* _Texto para leer_
———
La primera obra que recibió críticas relevantes[5]
de figuras como Rama o Gandolfo fue Gelatina (1968), aparecida como plaquette en Los
Huevos del Plata, durante un tiempo Levrero
rechazó la nouvelle porque sintió que no le
pertenecía. El temor a la crítica y el rechazo de su propio texto están
conectados, y la causa de éste último pudo estar en un referente visual-
temático- que conscientemente o no resulta legible en Gelatina: el film de terror independiente The Blob (1958)[6].
A decir de Levrero se habría producido un plagio
involuntario o telepático[7].
No obstante, leída desde la tradición del fantástico, Gelatina supone una
vuelta de tuerca magistral en la narrativa rioplatense. Entendamos este
“plagio”, voluntario o no (probablemente no hubiera visto esta película con
anterioridad a la escritura de Gelatina),
no como una falla sino como una exploración de las posibilidades creativas
contenidas en la traducción o el uso artísticos de los materiales paraliterarios, espurios, temas y códigos provenientes de
la cultura de masas, que el crítico Fernando Aínsa ha
reconocido en Levrero como una inclasificable mezcla
de géneros y subgéneros (2002), y que en este caso hibrida la ciencia ficción y
el fantástico, nota común en muchos textos de Levrero[8].
———
[Ítems listados en un conjunto de datos]
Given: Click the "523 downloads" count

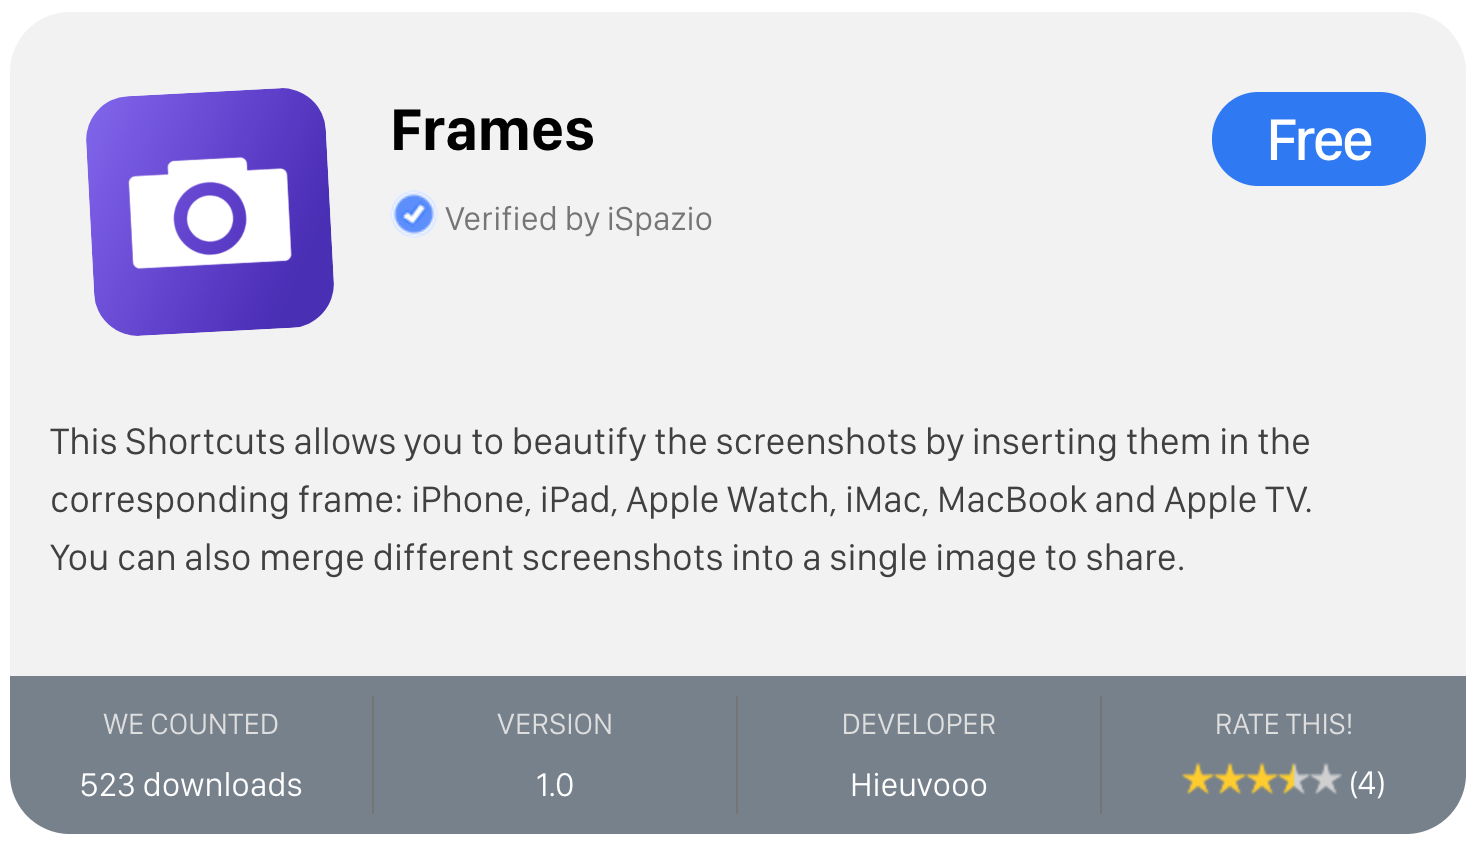Looking at the screenshot, I should (x=191, y=785).
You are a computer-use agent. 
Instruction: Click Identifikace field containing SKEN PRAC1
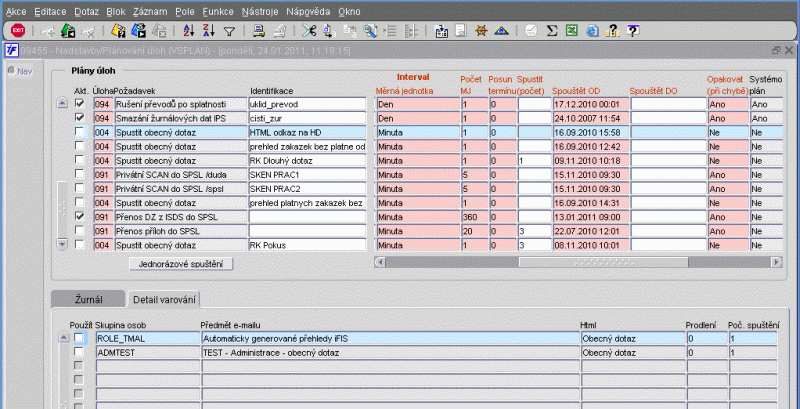tap(307, 174)
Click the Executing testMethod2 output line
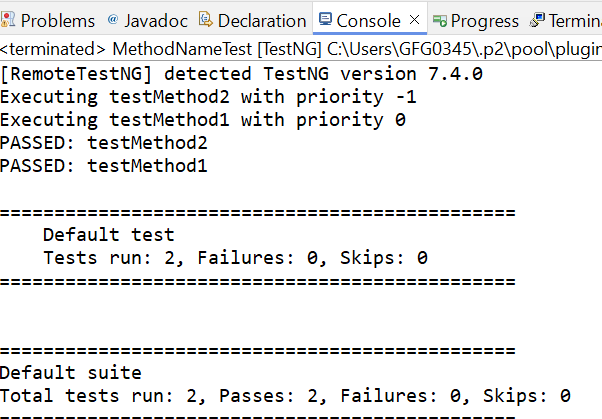Image resolution: width=602 pixels, height=419 pixels. [x=208, y=97]
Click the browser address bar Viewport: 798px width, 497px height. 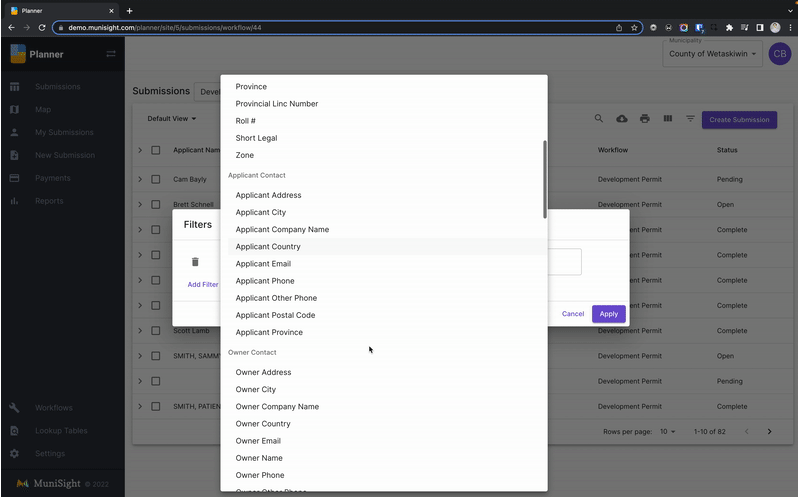pos(330,28)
———
* _Objetivo A_
Según el texto sobre Gelatina de Levrero, ¿qué película se señala como referente visual-temático legible en esa obra?
* _Objetivo B_
Retoma el texto sobre Gelatina de Levrero y continúalo a partir de su última oración.

* _Resultado A_
El film de terror independiente The Blob (1958).

* _Resultado B_
El
mundo de los textos levrerianos es, desde su
“trilogía involuntaria[9]”,
un recorrido por los paisajes de pesadilla que pueden identificarse con el
arquetipo de la “transformación” (Corbellini, 1996:
22), que Jung caracterizaba como “un callejón sin salida u otra situación
imposible”, cuya “meta es el esclarecimiento o una más elevada conciencialidad” (Jung, 1970:26). En estos espacios tienen
lugar travesías de sujetos que manifiestan una inadecuación con una realidad
entre onírica y carcelaria, que remeda la que se construye en ciertos textos de
Kafka[10],
su vagar sin rumbo fijo por el mundo físico alegoriza un vagar errático por los
laberintos interiores del inconsciente, “donde tienen lugar acontecimientos
atormentados (…) portadores de un simbolismo difuso e inaccesible a la razón” (Verani, 1996a: 158). Sus protagonistas, marcados por una
experiencia de radical pérdida del sentido del lugar y del tiempo, se ven
condenados a un viaje incesante e inútil, a menudo de la mano de un Virgilio
dantesco (frecuentemente una mujer como materialización del deseo o de la
culpa). Sus desplazamientos se ven motivados por una vaga necesidad de
justicia, libertad o seguridad que nunca queda satisfecha, o por la huida de
una amenaza difusa, que se representa simbólica o estructuralmente a través de
la imagen del laberinto o de una tela de araña que se adensa conforme avanza el
relato. A menudo se revela la inutilidad de esos esfuerzos en iluminaciones
finales, otras veces, anticipadas en forma de revelación a cargo de otros
personajes[11],
ulteriormente confirmadas por el protagonista.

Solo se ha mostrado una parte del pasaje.